- MATERIAL FOR THE TASK:

· · · · ·

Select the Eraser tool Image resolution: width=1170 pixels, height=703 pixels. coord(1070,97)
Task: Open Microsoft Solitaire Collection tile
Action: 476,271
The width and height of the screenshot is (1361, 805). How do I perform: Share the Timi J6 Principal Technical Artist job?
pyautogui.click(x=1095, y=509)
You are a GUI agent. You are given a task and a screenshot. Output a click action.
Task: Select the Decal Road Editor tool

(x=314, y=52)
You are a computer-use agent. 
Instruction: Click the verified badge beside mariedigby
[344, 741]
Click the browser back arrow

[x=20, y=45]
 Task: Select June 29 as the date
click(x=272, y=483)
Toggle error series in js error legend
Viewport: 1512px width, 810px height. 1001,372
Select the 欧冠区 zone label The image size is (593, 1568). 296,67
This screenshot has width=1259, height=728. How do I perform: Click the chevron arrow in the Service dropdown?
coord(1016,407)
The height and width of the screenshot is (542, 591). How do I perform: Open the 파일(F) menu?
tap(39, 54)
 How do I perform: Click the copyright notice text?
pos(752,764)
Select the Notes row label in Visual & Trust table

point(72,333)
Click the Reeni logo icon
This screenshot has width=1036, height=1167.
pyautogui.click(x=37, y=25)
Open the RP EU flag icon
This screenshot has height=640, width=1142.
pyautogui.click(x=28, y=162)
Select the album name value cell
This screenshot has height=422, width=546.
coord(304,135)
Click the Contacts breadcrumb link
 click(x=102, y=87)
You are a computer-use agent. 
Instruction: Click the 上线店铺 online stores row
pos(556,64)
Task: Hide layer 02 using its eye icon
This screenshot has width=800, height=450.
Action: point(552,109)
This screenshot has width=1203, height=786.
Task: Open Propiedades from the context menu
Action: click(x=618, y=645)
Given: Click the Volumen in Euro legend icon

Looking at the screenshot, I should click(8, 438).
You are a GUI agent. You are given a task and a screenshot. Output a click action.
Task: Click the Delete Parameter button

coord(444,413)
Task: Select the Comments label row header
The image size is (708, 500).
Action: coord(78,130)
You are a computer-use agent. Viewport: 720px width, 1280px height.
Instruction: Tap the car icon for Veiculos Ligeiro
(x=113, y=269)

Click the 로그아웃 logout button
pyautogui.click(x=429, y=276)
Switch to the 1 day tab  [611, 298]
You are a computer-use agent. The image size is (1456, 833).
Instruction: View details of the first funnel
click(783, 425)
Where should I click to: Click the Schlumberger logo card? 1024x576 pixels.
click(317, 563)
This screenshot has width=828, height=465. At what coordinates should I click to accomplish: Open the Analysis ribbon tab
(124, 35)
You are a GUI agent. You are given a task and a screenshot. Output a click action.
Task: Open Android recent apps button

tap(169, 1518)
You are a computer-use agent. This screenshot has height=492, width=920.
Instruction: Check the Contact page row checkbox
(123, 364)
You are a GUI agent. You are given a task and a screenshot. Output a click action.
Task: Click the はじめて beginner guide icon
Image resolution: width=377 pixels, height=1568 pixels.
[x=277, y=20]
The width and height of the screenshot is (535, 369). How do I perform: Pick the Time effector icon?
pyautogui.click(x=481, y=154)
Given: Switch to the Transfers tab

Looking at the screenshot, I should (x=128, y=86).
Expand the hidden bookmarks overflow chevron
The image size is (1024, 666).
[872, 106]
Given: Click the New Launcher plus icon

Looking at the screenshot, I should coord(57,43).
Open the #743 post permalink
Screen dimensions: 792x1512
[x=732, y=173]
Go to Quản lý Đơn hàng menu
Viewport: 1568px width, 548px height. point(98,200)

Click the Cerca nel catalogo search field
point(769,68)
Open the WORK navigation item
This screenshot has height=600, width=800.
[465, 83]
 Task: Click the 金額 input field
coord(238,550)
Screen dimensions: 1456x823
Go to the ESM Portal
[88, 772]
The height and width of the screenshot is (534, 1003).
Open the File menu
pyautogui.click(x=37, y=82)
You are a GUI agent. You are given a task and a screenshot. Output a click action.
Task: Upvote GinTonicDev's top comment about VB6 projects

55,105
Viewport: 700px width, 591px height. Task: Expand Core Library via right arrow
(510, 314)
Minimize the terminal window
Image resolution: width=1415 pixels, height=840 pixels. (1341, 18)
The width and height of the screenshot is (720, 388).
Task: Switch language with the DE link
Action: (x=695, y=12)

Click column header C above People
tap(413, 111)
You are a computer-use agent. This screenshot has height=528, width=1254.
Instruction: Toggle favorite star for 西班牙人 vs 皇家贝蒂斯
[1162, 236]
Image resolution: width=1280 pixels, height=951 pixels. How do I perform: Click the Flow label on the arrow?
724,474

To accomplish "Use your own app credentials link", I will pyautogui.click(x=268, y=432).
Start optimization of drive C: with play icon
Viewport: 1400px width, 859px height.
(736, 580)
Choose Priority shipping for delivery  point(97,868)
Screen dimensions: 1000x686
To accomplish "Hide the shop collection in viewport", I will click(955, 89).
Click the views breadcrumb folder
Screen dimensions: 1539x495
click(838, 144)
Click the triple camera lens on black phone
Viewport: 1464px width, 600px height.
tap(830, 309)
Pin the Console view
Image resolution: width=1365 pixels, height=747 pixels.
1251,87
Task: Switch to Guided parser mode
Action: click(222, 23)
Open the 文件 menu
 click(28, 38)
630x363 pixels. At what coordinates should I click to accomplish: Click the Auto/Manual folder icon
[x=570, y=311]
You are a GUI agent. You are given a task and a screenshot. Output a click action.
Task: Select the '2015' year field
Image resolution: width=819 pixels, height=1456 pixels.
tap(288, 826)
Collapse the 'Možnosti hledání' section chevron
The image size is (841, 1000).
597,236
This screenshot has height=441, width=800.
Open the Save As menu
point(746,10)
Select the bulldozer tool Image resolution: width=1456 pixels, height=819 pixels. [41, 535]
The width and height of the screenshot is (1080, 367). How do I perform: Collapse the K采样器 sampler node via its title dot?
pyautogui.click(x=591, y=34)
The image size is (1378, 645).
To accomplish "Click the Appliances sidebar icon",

· · · · ·

Turn every line of the records above into a JSON list of strings, one string per line, leaving out blank lines.

[
  "Select the Eraser tool Image resolution: width=1170 pixels, height=703 pixels. coord(1070,97)",
  "Task: Open Microsoft Solitaire Collection tile",
  "Action: 476,271",
  "The width and height of the screenshot is (1361, 805). How do I perform: Share the Timi J6 Principal Technical Artist job?",
  "pyautogui.click(x=1095, y=509)",
  "You are a GUI agent. You are given a task and a screenshot. Output a click action.",
  "Task: Select the Decal Road Editor tool",
  "(x=314, y=52)",
  "You are a computer-use agent. ",
  "Instruction: Click the verified badge beside mariedigby",
  "[344, 741]",
  "Click the browser back arrow",
  "[x=20, y=45]",
  " Task: Select June 29 as the date",
  "click(x=272, y=483)",
  "Toggle error series in js error legend",
  "Viewport: 1512px width, 810px height. 1001,372",
  "Select the 欧冠区 zone label The image size is (593, 1568). 296,67",
  "This screenshot has width=1259, height=728. How do I perform: Click the chevron arrow in the Service dropdown?",
  "coord(1016,407)",
  "The height and width of the screenshot is (542, 591). How do I perform: Open the 파일(F) menu?",
  "tap(39, 54)",
  " How do I perform: Click the copyright notice text?",
  "pos(752,764)",
  "Select the Notes row label in Visual & Trust table",
  "point(72,333)",
  "Click the Reeni logo icon",
  "This screenshot has width=1036, height=1167.",
  "pyautogui.click(x=37, y=25)",
  "Open the RP EU flag icon",
  "This screenshot has height=640, width=1142.",
  "pyautogui.click(x=28, y=162)",
  "Select the album name value cell",
  "This screenshot has height=422, width=546.",
  "coord(304,135)",
  "Click the Contacts breadcrumb link",
  " click(x=102, y=87)",
  "You are a computer-use agent. ",
  "Instruction: Click the 上线店铺 online stores row",
  "pos(556,64)",
  "Task: Hide layer 02 using its eye icon",
  "This screenshot has width=800, height=450.",
  "Action: point(552,109)",
  "This screenshot has width=1203, height=786.",
  "Task: Open Propiedades from the context menu",
  "Action: click(x=618, y=645)",
  "Given: Click the Volumen in Euro legend icon",
  "Looking at the screenshot, I should click(8, 438).",
  "You are a GUI agent. You are given a task and a screenshot. Output a click action.",
  "Task: Click the Delete Parameter button",
  "coord(444,413)",
  "Task: Select the Comments label row header",
  "The image size is (708, 500).",
  "Action: coord(78,130)",
  "You are a computer-use agent. Viewport: 720px width, 1280px height.",
  "Instruction: Tap the car icon for Veiculos Ligeiro",
  "(x=113, y=269)",
  "Click the 로그아웃 logout button",
  "pyautogui.click(x=429, y=276)",
  "Switch to the 1 day tab  [611, 298]",
  "You are a computer-use agent. The image size is (1456, 833).",
  "Instruction: View details of the first funnel",
  "click(783, 425)",
  "Where should I click to: Click the Schlumberger logo card? 1024x576 pixels.",
  "click(317, 563)",
  "This screenshot has width=828, height=465. At what coordinates should I click to accomplish: Open the Analysis ribbon tab",
  "(124, 35)",
  "You are a GUI agent. You are given a task and a screenshot. Output a click action.",
  "Task: Open Android recent apps button",
  "tap(169, 1518)",
  "You are a computer-use agent. This screenshot has height=492, width=920.",
  "Instruction: Check the Contact page row checkbox",
  "(123, 364)",
  "You are a GUI agent. You are given a task and a screenshot. Output a click action.",
  "Task: Click the はじめて beginner guide icon",
  "Image resolution: width=377 pixels, height=1568 pixels.",
  "[x=277, y=20]",
  "The width and height of the screenshot is (535, 369). How do I perform: Pick the Time effector icon?",
  "pyautogui.click(x=481, y=154)",
  "Given: Switch to the Transfers tab",
  "Looking at the screenshot, I should (x=128, y=86).",
  "Expand the hidden bookmarks overflow chevron",
  "The image size is (1024, 666).",
  "[872, 106]",
  "Given: Click the New Launcher plus icon",
  "Looking at the screenshot, I should coord(57,43).",
  "Open the #743 post permalink",
  "Screen dimensions: 792x1512",
  "[x=732, y=173]",
  "Go to Quản lý Đơn hàng menu",
  "Viewport: 1568px width, 548px height. point(98,200)",
  "Click the Cerca nel catalogo search field",
  "point(769,68)",
  "Open the WORK navigation item",
  "This screenshot has height=600, width=800.",
  "[465, 83]",
  " Task: Click the 金額 input field",
  "coord(238,550)",
  "Screen dimensions: 1456x823",
  "Go to the ESM Portal",
  "[88, 772]",
  "The height and width of the screenshot is (534, 1003).",
  "Open the File menu",
  "pyautogui.click(x=37, y=82)",
  "You are a GUI agent. You are given a task and a screenshot. Output a click action.",
  "Task: Upvote GinTonicDev's top comment about VB6 projects",
  "55,105",
  "Viewport: 700px width, 591px height. Task: Expand Core Library via right arrow",
  "(510, 314)",
  "Minimize the terminal window",
  "Image resolution: width=1415 pixels, height=840 pixels. (1341, 18)",
  "The width and height of the screenshot is (720, 388).",
  "Task: Switch language with the DE link",
  "Action: (x=695, y=12)",
  "Click column header C above People",
  "tap(413, 111)",
  "You are a computer-use agent. This screenshot has height=528, width=1254.",
  "Instruction: Toggle favorite star for 西班牙人 vs 皇家贝蒂斯",
  "[1162, 236]",
  "Image resolution: width=1280 pixels, height=951 pixels. How do I perform: Click the Flow label on the arrow?",
  "724,474",
  "To accomplish \"Use your own app credentials link\", I will pyautogui.click(x=268, y=432).",
  "Start optimization of drive C: with play icon",
  "Viewport: 1400px width, 859px height.",
  "(736, 580)",
  "Choose Priority shipping for delivery  point(97,868)",
  "Screen dimensions: 1000x686",
  "To accomplish \"Hide the shop collection in viewport\", I will click(955, 89).",
  "Click the views breadcrumb folder",
  "Screen dimensions: 1539x495",
  "click(838, 144)",
  "Click the triple camera lens on black phone",
  "Viewport: 1464px width, 600px height.",
  "tap(830, 309)",
  "Pin the Console view",
  "Image resolution: width=1365 pixels, height=747 pixels.",
  "1251,87",
  "Task: Switch to Guided parser mode",
  "Action: click(222, 23)",
  "Open the 文件 menu",
  " click(28, 38)",
  "630x363 pixels. At what coordinates should I click to accomplish: Click the Auto/Manual folder icon",
  "[x=570, y=311]",
  "You are a GUI agent. You are given a task and a screenshot. Output a click action.",
  "Task: Select the '2015' year field",
  "Image resolution: width=819 pixels, height=1456 pixels.",
  "tap(288, 826)",
  "Collapse the 'Možnosti hledání' section chevron",
  "The image size is (841, 1000).",
  "597,236",
  "This screenshot has height=441, width=800.",
  "Open the Save As menu",
  "point(746,10)",
  "Select the bulldozer tool Image resolution: width=1456 pixels, height=819 pixels. [41, 535]",
  "The width and height of the screenshot is (1080, 367). How do I perform: Collapse the K采样器 sampler node via its title dot?",
  "pyautogui.click(x=591, y=34)",
  "The image size is (1378, 645).",
  "To accomplish \"Click the Appliances sidebar icon\","
]